Les bières sont loin.

La mer à quitter,

La sable à traverser,

L’échoppe à atteindre.

A quoi bon ?

 

Je les regarde.

Perplexe.

Je les traverse,

M’écarte d’eux,

Et nage au loin.

Musique (Thaïlande)


Musique

Gauche ou droite,

S’arrêter ou avancer,

Comment savoir ?

 

Néglige le flux,

Ferme les yeux,

Crois aux sons.

 

La musique dit le vrai,

La musique montre la voie,

La musique est là pour toi.

 

Trouve une chaise,

Assieds-toi comme tu peux,

Oublie le reste.

 

Music

Left or right,

Stop or go,

How to know?

 

Forget the flow,

Close your eyes,

Trust your ears.

 

Music tells you the truth,

Music shows you the way,

Music is there for you.

 

Find a chair,

Sit where you can,

Enjoy the moment.

7 févr. 2024

Pai (Thailande)

Faux-semblants et dissemblances,

Regard de dupes, tromperies.

Pai, tu te caches derrière des touristes anonymes.

Tes rues se sont remplies d’hôtels, de restaurants et bars.

Tes street food n’ont plus le goût du passé.

Je marche à la recherche de ce que j’ai perdu.

 

Et pourtant quand le jour se tait,

Quand l’alcool remplit mon verre,

Quand je glisse dans un bar obscur,

Quand l’odeur d’une herbe prohibée,

Quand le son d’un rock éraillé me heurtent,

Quand autour de moi, les sacs à dos sont de retour,

Je te retrouve.


Allongé plus qu’assis, 

Ta main fouille ma nuque,

La musique enivre nos corps.

Prélude à ce qui adviendra.

Dans un moment,

Dans plusieurs.

Savoir attendre,

Laisser mijoter,

Cuire et recuire.

Ta main, tes doigts, ta bouche.

Et la musique.

Encore et encore.

11 mars 2022

TATOUAGE

Je marche maintenant dans une ville inconnue.
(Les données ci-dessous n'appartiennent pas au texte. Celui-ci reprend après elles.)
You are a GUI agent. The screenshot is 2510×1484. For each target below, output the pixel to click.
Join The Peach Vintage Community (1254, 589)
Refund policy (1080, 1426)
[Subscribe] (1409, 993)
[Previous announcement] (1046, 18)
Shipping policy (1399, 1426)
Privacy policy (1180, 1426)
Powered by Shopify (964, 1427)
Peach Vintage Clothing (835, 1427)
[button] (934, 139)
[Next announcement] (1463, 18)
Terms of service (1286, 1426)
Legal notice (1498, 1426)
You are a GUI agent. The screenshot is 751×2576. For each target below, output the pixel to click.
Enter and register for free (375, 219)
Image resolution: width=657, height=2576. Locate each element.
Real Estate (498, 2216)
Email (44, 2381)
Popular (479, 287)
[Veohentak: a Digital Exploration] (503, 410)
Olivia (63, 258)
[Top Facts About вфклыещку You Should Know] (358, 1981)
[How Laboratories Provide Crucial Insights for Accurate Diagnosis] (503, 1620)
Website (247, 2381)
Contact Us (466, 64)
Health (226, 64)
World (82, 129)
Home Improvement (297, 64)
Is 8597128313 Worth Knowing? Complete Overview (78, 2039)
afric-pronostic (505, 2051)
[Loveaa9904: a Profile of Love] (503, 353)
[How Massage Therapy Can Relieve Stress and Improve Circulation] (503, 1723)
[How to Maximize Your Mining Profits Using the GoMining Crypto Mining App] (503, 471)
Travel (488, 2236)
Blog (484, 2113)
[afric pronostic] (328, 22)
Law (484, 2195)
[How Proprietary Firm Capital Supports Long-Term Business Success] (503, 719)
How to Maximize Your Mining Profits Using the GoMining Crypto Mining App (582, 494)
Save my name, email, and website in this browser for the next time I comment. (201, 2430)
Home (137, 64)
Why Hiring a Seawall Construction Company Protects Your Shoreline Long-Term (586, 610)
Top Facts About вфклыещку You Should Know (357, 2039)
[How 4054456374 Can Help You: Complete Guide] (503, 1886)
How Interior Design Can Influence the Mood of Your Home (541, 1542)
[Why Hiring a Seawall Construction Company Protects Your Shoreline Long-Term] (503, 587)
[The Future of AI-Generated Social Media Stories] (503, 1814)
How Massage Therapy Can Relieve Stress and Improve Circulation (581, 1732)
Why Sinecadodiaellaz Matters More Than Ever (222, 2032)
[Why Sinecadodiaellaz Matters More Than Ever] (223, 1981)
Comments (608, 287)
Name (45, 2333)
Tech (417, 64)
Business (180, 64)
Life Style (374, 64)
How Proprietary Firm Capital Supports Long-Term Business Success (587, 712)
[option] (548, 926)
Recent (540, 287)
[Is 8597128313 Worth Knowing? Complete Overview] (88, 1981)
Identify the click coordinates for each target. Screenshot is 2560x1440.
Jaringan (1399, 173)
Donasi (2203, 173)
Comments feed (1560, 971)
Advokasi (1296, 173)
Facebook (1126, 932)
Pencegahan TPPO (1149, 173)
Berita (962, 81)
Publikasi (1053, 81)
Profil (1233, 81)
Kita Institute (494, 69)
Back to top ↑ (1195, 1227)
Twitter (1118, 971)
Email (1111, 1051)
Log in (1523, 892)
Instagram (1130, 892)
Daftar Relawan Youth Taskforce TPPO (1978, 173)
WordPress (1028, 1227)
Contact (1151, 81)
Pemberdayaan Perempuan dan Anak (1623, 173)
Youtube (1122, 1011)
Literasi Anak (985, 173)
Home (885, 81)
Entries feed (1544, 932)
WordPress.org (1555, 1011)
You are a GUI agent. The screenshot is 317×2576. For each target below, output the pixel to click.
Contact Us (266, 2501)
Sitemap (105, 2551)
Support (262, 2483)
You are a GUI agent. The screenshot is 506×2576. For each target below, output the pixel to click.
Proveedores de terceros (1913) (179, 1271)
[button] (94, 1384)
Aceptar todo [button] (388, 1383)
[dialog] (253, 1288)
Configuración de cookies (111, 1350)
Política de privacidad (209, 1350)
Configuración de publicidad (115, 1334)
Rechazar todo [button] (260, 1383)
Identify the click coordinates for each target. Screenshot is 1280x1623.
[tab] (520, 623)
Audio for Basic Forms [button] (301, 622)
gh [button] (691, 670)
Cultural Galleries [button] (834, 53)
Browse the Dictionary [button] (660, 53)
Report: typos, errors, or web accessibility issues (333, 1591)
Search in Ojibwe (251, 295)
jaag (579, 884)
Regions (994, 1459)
Depuis combien de temps ? Je ne sais pas, mais certainement depuis longtemps. Pourquoi ? Pour trouver un nouveau corps à tatouer. Je tourne en rond. Les murs sont gris, ternes, les rues étroites, sombres. Et vides. Je suis seul. Aucun bruit, aucun mouvement autour de moi. Un peu de vent, c’est tout. Chaud, désagréable, chargé de poussière. 
J’ai soif. À droite, justement, l’enseigne d’un bar luit faiblement. Je jette un coup d’œil à l’intérieur : glauque, quelques tables, un petit comptoir dans un recoin. Je n’aperçois personne. Trop soif. Je pousse la porte. 
Aussitôt une musique de rock se déchaîne, un éclairage au néon s’allume, quelques danseurs se déhanchent sur une petite piste. Je m’approche du barman qui, sans un mot, me tend une bière. Je la saisis et me tourne vers la salle. Que des hommes. Une ambiance sexe, la plupart sont torse nu. 
Vais-je trouver ici celui que je cherche ? Ce soir, je le veux captif, rebelle, révolté. Je le veux criant, se débattant, se refusant. En vain, car il sera solidement attaché sur un lit. 
Écrire dans sa peau ne sera pas intellectuel, mais physique : mes mots pénétreront son corps. Littéralement. Au sens propre. 
D’abord, avant de commencer, lentement, je pincerai sa chair, la soulèverai et la relâcherai. Puis je recommencerai, encore et encore. Comme certains joueurs de tennis font rebondir la balle avant de servir, je ferai rebondir sa peau avant de la tatouer. 
Puis avec mon stylet, je le violerai en franchissant la résistance de son derme pour entrer en lui. Le glissement ne sera pas une caresse, mais une griffure. L’encre sera rouge, le sperme ensanglanté de mon sexe scriptural. 
Envie de provoquer une douleur vraie et non plus superficielle. Envie de le faire souffrir. Envie de l’entendre gémir. Envie de le soumettre à ma volonté sadique. 
Mon stylet sera un fouet, le rouge son sang. Je le frapperai régulièrement et méthodiquement. Jusqu’à plus soif. Jusqu’à ne plus avoir la moindre énergie. Jusqu’à ne plus tenir debout.